- _INSTRUCTION 1_: Can you return the page and screen pointing records line for line, leaving the pictures out?

A generation of Don Mills residents has died and been laid to rest waiting for a community centre to replace the enclosed mall where they used to walk together, play chess and win free coffee by answering skill-testing questions at the Second Cup kiosk.

People like Ernie and Werner and Elizabeth -- members of the Greatest Generation, who bought their homes when Don Mills was new, an experiment in community planning on what was then 2,000 acres of farmland.

The generations that have moved in over the years to replace them are still waiting for the community centre, an idea that has been batted about since Cadillac Fairview (CF) began planning, near the turn of the century, to tear down the enclosed Don Mills Centre and replace it with an open-air shopping district.

CF built that facility, launching the open-air Shops of Don Mills with fanfare in 2009. CF also built the condo towers that residents had opposed at the Ontario Municipal Board (OMB). But CF did not build a community centre Don Mills residents were promised in exchange for dropping their opposition to those towers at the OMB in 2010.

It was to have been completed by October 2020.

“One son has been born and is almost ready to leave the house for university and nothing has happened,” says Stephen Ksiazek, president of Don Mills Residents Inc (DMRI).

He’s amassed a collection of 9,000 pages of documents on the issue.

“My daughters have long since left the community. There’s been a whole generation of kids that didn’t have any community space.”

DMRI recently lost a legal battle to enforce the agreement struck in 2010 that would have seen a full-service community centre, with a competition-size swimming pool, fitness area, meeting rooms, gym and indoor walking track, built near the Shops of Don Mills, in the heart of its neighbourhood.

DMRI is appealing the decision.

The issue has been going on for so long it’s become a bit like the looping streets of Don Mills itself: circular and annotated with dead ends.

Now things have come to a head, with local councillor Denzil Minnan-Wong telling residents they must decide by Nov. 9 whether to accept a much smaller version of what they had successfully bargained for or risk losing even that, and some residents saying that when you put it that way, it feels a bit like blackmail to them.

Ksiazek says he is also concerned that the legal decision, if left to stand, could impact any community group in Ontario that reaches a settlement with the city and a developer. What is the point of entering into an agreement if it can’t be enforced?

- _INSTRUCTION 2_:
Answer these questions from the article on the Don Mills community centre:
(a) By when was the community centre supposed to be completed?
(b) How many pages of documents has Stephen Ksiazek collected on the issue?
(c) By what date must residents decide whether to accept the smaller version?

- _Page and screen pointing data_:
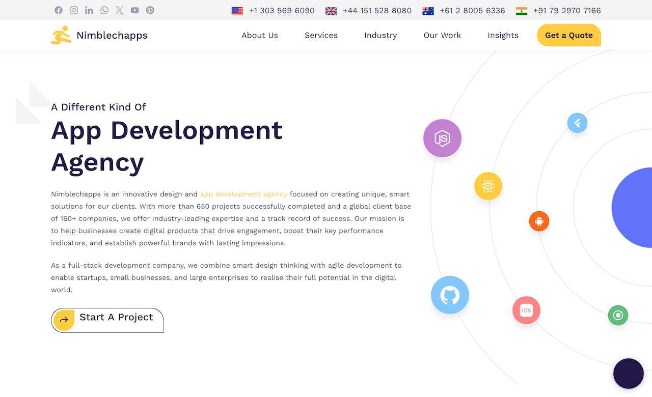The height and width of the screenshot is (397, 652).
Task: Follow the app development agency link
Action: pos(243,194)
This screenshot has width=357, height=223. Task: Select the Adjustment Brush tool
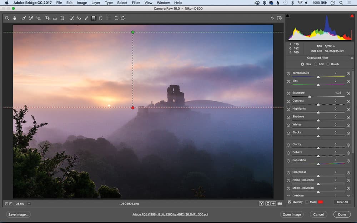(x=86, y=18)
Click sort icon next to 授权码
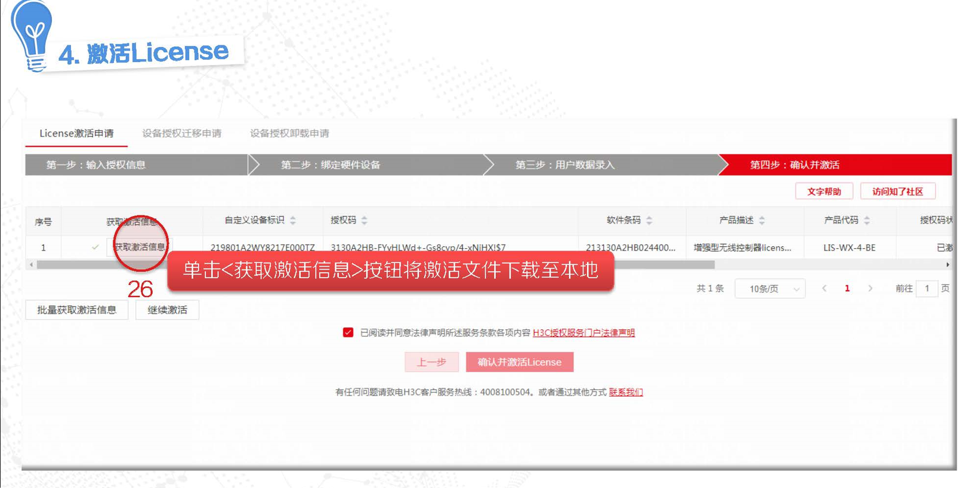Image resolution: width=960 pixels, height=488 pixels. pyautogui.click(x=365, y=221)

- _CORRECT OUTPUT 1_:
The height and width of the screenshot is (397, 652).
Task: Follow the app development agency link
Action: pos(243,194)
This screenshot has width=357, height=223. Task: Select the Adjustment Brush tool
(x=86, y=18)
Click sort icon next to 授权码
Image resolution: width=960 pixels, height=488 pixels. pyautogui.click(x=365, y=221)

- _CORRECT OUTPUT 2_:
(a) By October 2020.
(b) 9,000 pages.
(c) By Nov. 9.